Another fascinating set of bloggs are the well established blogg communities that play host to groups of academics who share a similar world view or who are interested in a set of disciplinary ideas. Two reall good ones are Crooked Timber and Kairosnews.

Both have lively discussions. Crooked Timber has an extensive list of academic blogs in a wide range of disciplines. Kairosnews is “A Weblog for Discussing Rhetoric, Technology & Pedagogy” and is particularly interested in how to use the web/blogs for the teaching of writing.

Kairosnews arose out of Kairos Journal which is a refereed online journal devoted to the same topics. The current issue has a fascinating article: “When Blogging Goes Bad: A Cautionary Tale About Blogs, Email Lists, Discussion, and Interaction

Steven Krause details a bad experience of trying to get writing students to blogg. He questions whether email lists are a better more direct way of encouraging collaborative discussion amongst course members. Here’s a taste of some of his ideas:

Blogs, on the other hand, do not foster this sort of dynamic discussion as well. The jury is still out, of course– blogs are still quite new, and as I hope I’ve made clear, my classes’ failure with blogs had as much to do with my poor structure of the assignment as it had to do with the technology itself.

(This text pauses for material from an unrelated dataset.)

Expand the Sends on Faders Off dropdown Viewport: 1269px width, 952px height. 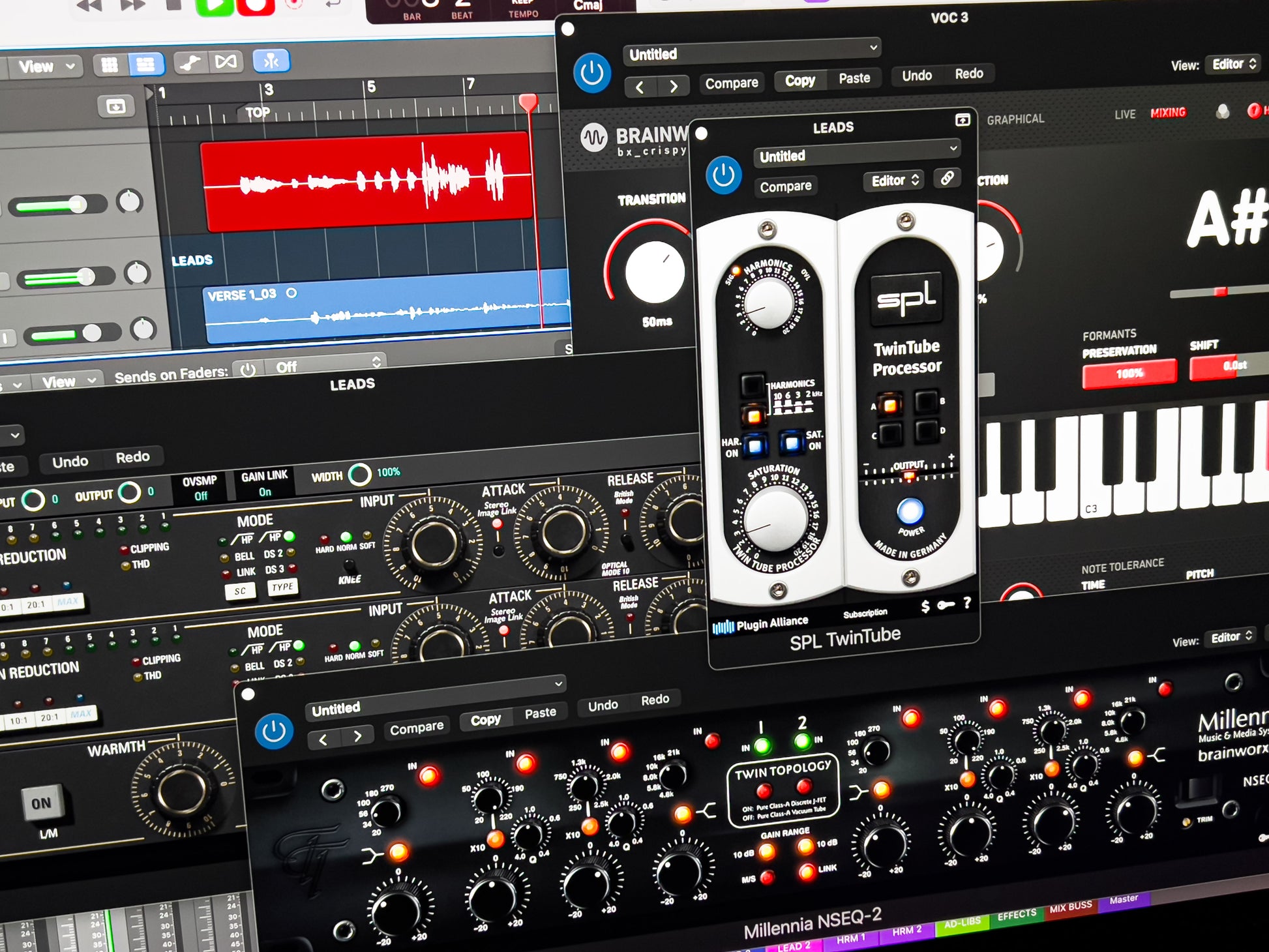pos(326,365)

Nonetheless, while blogs are interactive and dynamic texts in the sense that there is a dialog between bloggers and their texts, the dialog is not the literal sort that is fostered and promoted by email exchanges. Email posts to mailing lists are drafts or works in progress, they are conversational in their direction toward an audience, and more often than not, they demand a literal response. Blog posts are more finished, are more personal in that the audience is the writer as much as it is a potential reader, and while readers might “respond” in some sort of metaphoric way, they are not as likely to write a direct response to the writer. …Finally, to the extent that collaboration is fostered by the “interaction” and “discussion” characterized by the exchange of ideas and the give and take of a group of writers, I think that email offers a much better opportunity for collaborative writing. After all, blogs are in their most basic sense electronic journals; more often in not, they are spaces for publishing highly individualistic writing. …

If you have a piece of writing that you want to “deliver” or “publish” as a more or less finished text, put it on a blog. If you have something to say to a particular audience in order to enter into a discussion with them, put it on a mailing list.

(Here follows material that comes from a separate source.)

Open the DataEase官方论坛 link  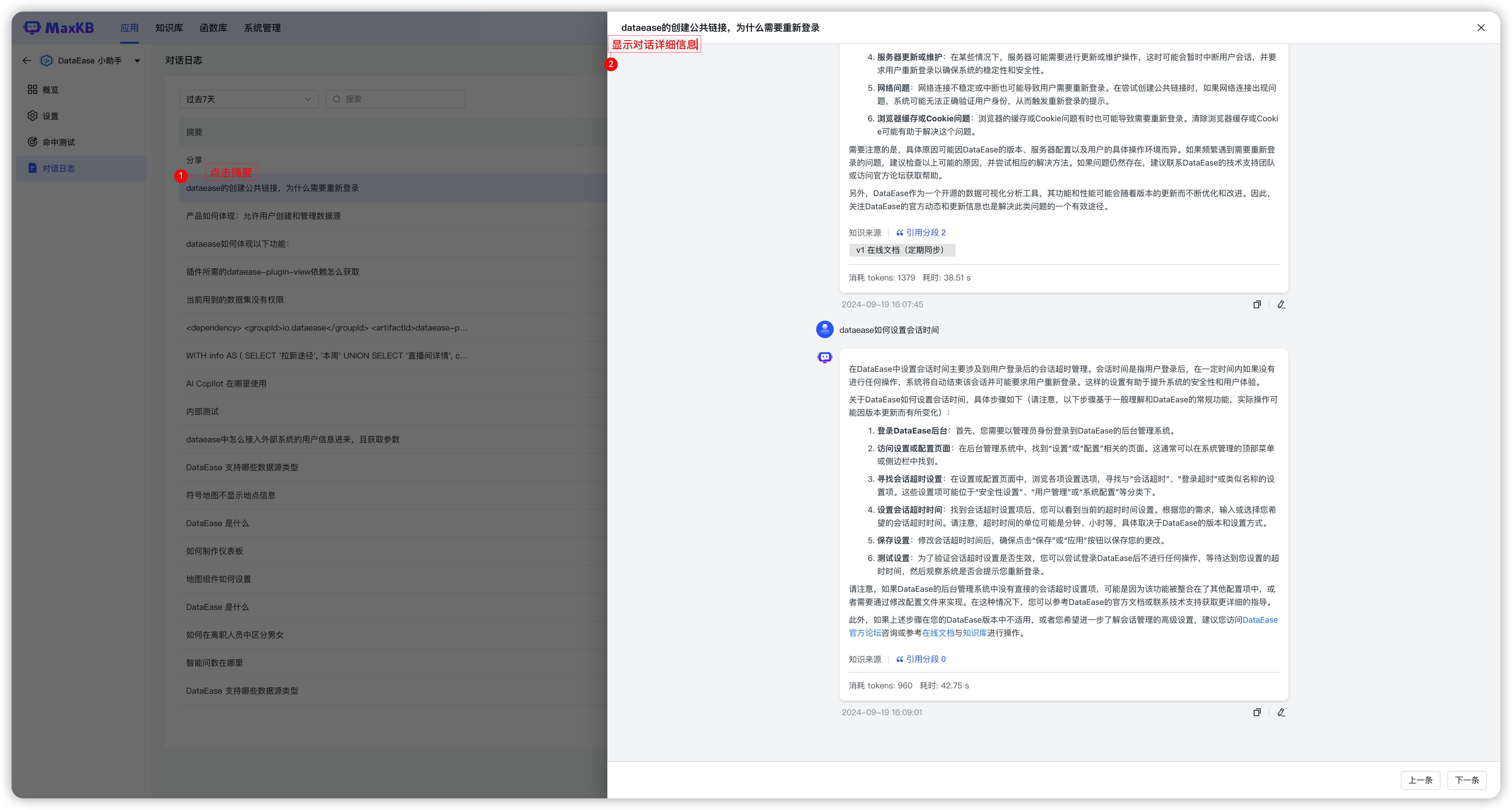864,633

This article generated a lot of discussion and some good ideas on the Kairosnews blog.

One of the interesting aspects of this discussion was that I stumbled across references to different technologies for building and managing blogs. A number of the contributors to the discussion about Krause’s article made the point that certain blogg formats are set up to encourage collaboration and community whereas most of the free online stuff like blogger.com do not do this very well.

One of the Kairos regulars has a site devoted to a blogging/content management system software called Durpal which he has preconfigured into a set of “skins” that can be downloaded and used for classes. He has designed them for writing courses. Like a lot of this stuff it is all freeware.

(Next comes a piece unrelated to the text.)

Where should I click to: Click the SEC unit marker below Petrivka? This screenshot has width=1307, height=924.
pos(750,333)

I even came across an interesting discussion about whether academic blogging should be counted as a publication for promotion purposes.

In response to a quip in a law professor’s blog, wondering whether his dean would give him credit for his blogging, a dean from another university posted a fascinating and detailed response that concluded:

Bottom line: While no replacement for writing articles and books, and no one is going to get tenured or promoted through blogging (at least not today); but what I’ve called a serious blogger would get a big plus on the positive side on the ledger from me when it gets to merit review time! Failing to reward it would be failing to recognize that blogging is not just another new communication medium; it is a new way to do scholarship.